• **DATA UNDER STUDY**
━━━━━━━━━━━━━━━━

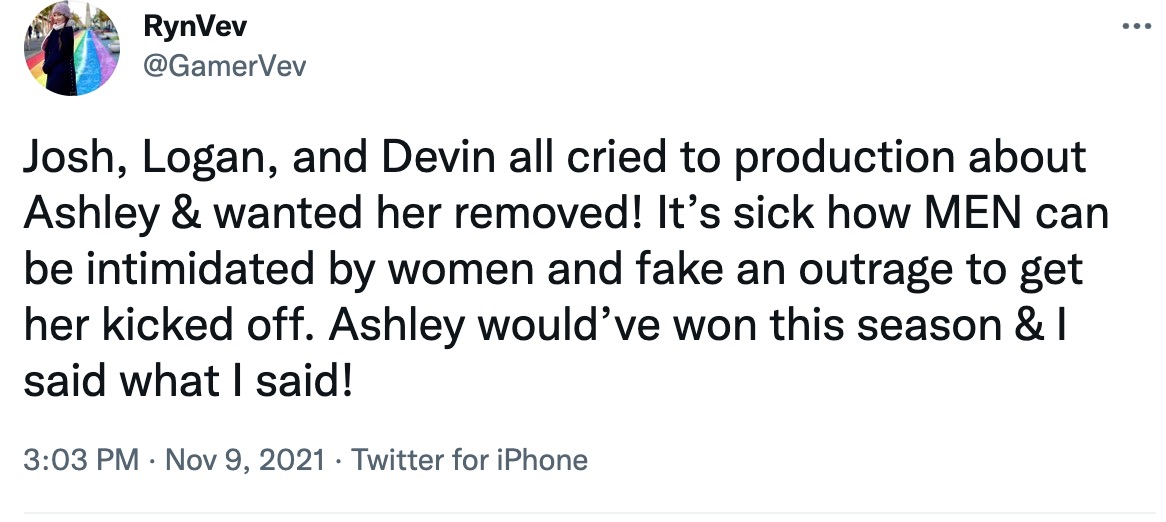Click the name "Logan" in the tweet
This screenshot has height=522, width=1166.
tap(188, 161)
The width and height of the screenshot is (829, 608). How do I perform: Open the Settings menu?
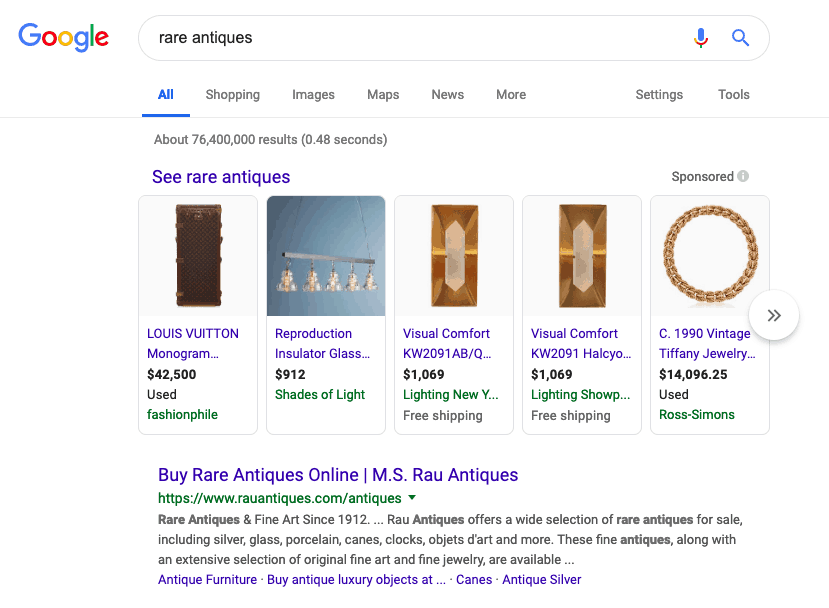[x=658, y=94]
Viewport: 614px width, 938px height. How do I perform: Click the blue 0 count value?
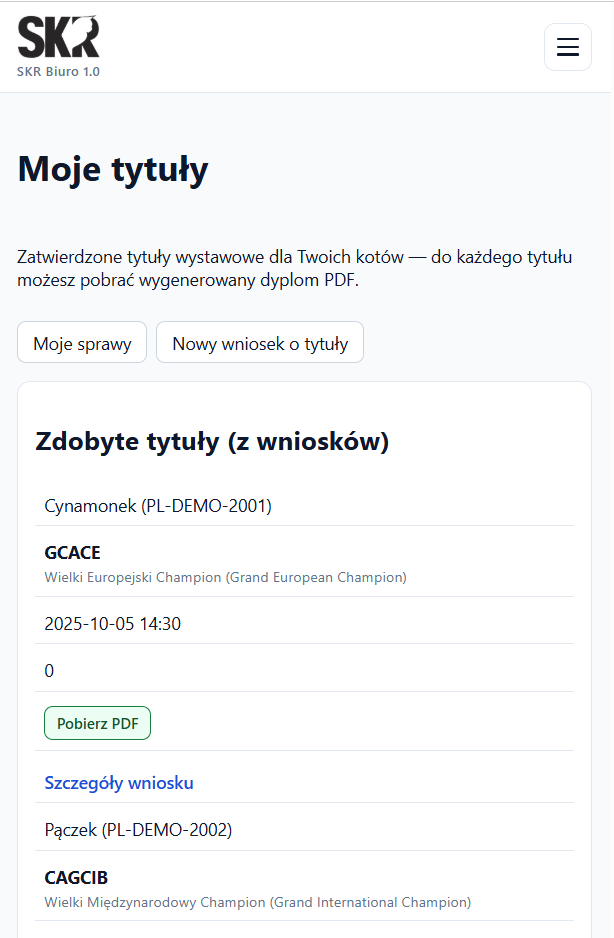point(49,671)
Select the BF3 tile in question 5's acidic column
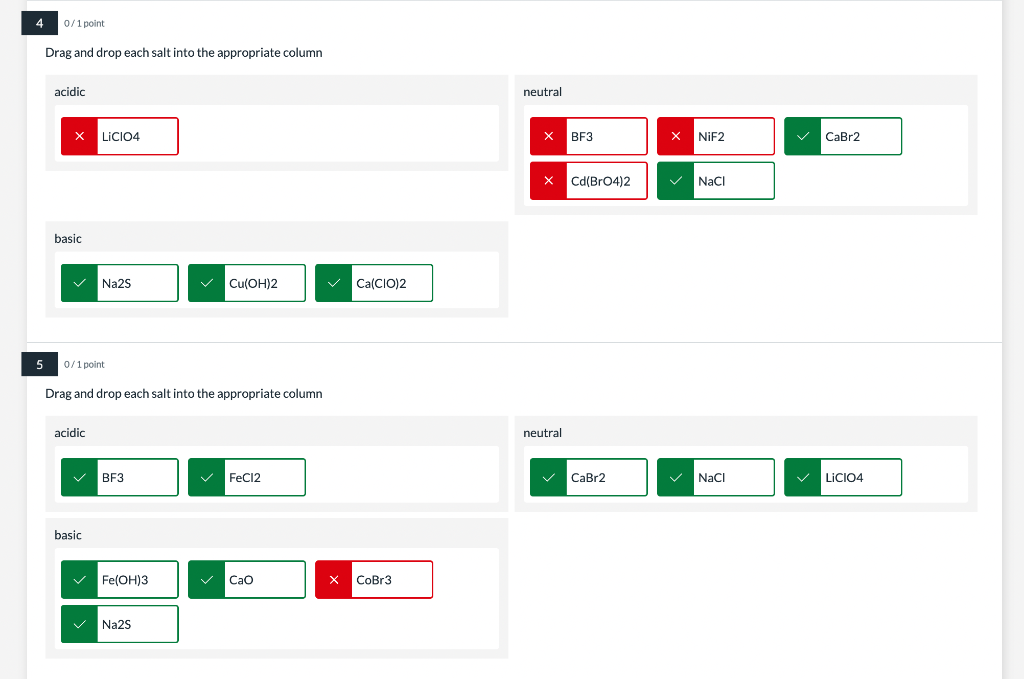The height and width of the screenshot is (679, 1024). (x=120, y=477)
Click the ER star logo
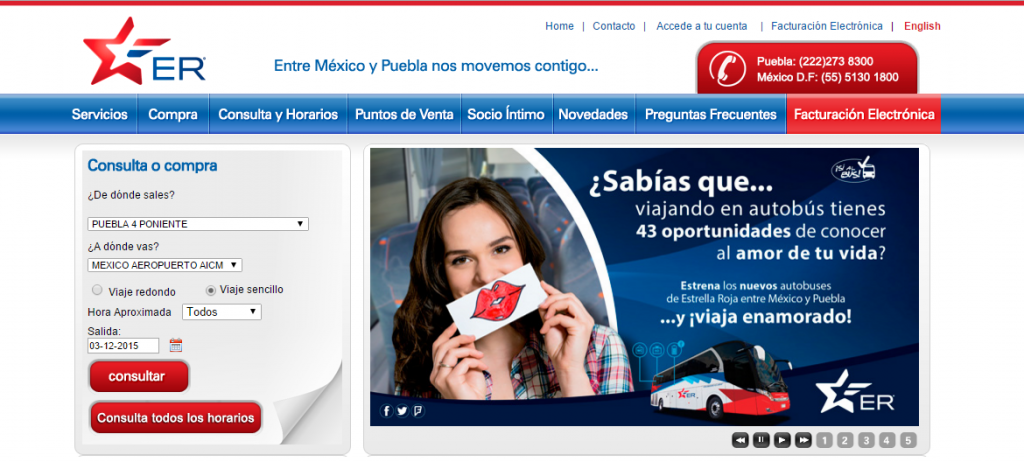The image size is (1024, 462). point(144,52)
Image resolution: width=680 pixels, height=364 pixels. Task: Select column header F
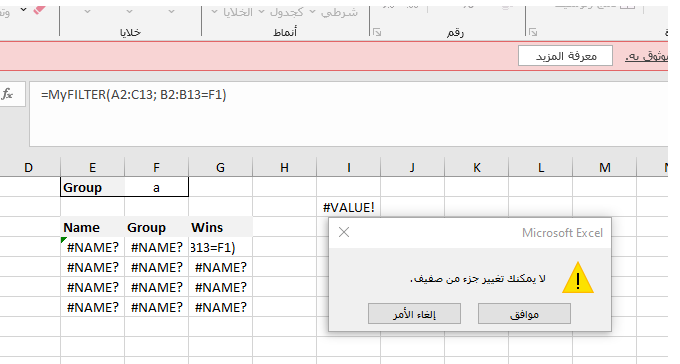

━━━━━━━━━━━━━━━━

• **PROBLEM TO WORK ON**
All that belongs in the answer is the lines from the line with "Select the BF3" through the closing line of the entries, inclusive, transcribed exactly and free of pictures.

• **RESPONSE FOR THIS EXERCISE**
Select the BF3 tile in question 5's acidic column
The height and width of the screenshot is (679, 1024). (x=120, y=477)
Click the ER star logo
The image size is (1024, 462). point(144,52)
Image resolution: width=680 pixels, height=364 pixels. Task: Select column header F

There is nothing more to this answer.